You are viewing a plain text version of this content. The canonical link for it is here.
Posted to dev@poi.apache.org by Mikael Sitruk <mi...@bezeqint.net> on 2003/02/09 22:26:23 UTC

Performance Benchmark

Hi to all, 

I've made a benchmark on two branches: 'performance-branch' and
'performance'. I put the result here in this email, but perhaps an excel
file should be more appropriate

The benchmark was performed on two types of excel files noted A & B

A: MS Excel file of 10,483 KB (10483 (KB)) (1 sheet of 65520 on 10
columns, each cell contains a single character)
B: MS Excel file of 20,956 Mg (2 sheets of 65520 on 10 columns, each
cell contains a single character)

The benchmark was performed since I need to create very large workbooks
with an acceptable amount of memory. Following are the results.

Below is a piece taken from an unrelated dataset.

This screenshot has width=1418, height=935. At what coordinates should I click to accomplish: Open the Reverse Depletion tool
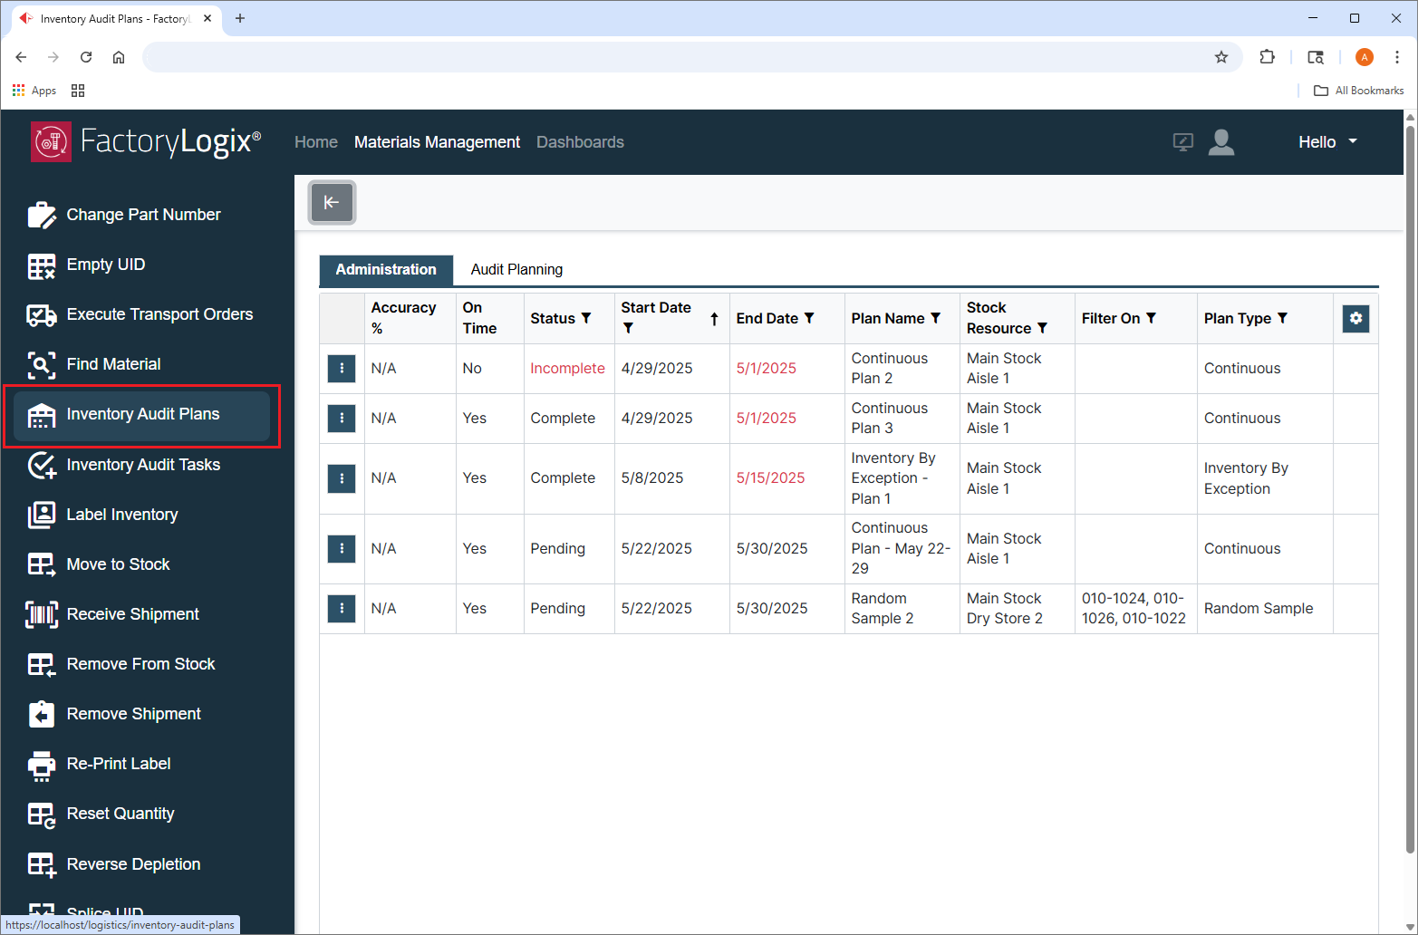pos(133,863)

Test #1 - branch: performance
-----------------------------
Memory size  : 128MB
Excel        : A & B
Run status   : failed
run time (ms): N/A
new file size: N/A
Comment      : N/A

Test #2 - branch: performance
-----------------------------
Memory size  : 256MB
Excel        : A
Run status   : success
run time (ms): 55680
new file size: 10339 (KB)
Comment      : The new file size is slightly less than the original one,
but it is totally compatible with Excel, e.g. I opened it in excel and
the data is ok. See(*)
 
   
Test #3 - branch: performance
-----------------------------
Memory size  : 256MB
Excel        : B
Run status   : failure
run time (ms): N/A
new file size: N/A
Comment      : N/A

Test #4 - branch: performance
-----------------------------
Memory size  : 300MB
Excel        : B
Run status   : failure
run time (ms): N/A
new file size: N/A
Comment      : N/A

Test #5 - branch: performance
-----------------------
Memory size  : 400MB
Excel        : B
Run status   : Success
run time (ms): 114765
new file size: 20666 KB
Comment      : N/A
------------------------------------------------------------------------
--------------------

Test #1 - branch: performance-branch
------------------------------------
Memory size  : 128MB
Excel        : A & B
Run status   : failed
run time (ms): N/A
new file size: N/A
Comment      : N/A

Test #2 - branch: performance-branch
------------------------------------
Memory size  : 256MB
Excel        : A
Run status   : success
run time (ms): 25687 (after third run - first run took 40668, the second
33000)
new file size: 10331 (KB)
Comment      : The new file size is slightly less than the original one,
but it is totally compatible with Excel, e.g. I opened it in excel and
the data is ok.
Another quite interesting thing is that the run took less and less time,
but this I presume is due to the CPU architecture.
   
Test #3 - branch: performance-branch
-----------------------------
Memory size  : 256MB
Excel        : B
Run status   : failure
run time (ms): N/A
new file size: N/A
Comment      : N/A

Test #4 - branch: performance-branch
-----------------------------
Memory size  : 300MB
Excel        : B
Run status   : failure
run time (ms): N/A
new file size: N/A
Comment      : N/A

Test #5 - branch: performance-branch
-----------------------
Memory size  : 400MB
Excel        : B
Run status   : failure
run time (ms): N/A
new file size: N/A
Comment      : N/A

Test #6 - branch: performance-branch
-----------------------
Memory size  : 450MB
Excel        : B
Run status   : success
run time (ms): 236991
new file size: 20,658 KB
Comment      : Here again the file size is slightly smaller.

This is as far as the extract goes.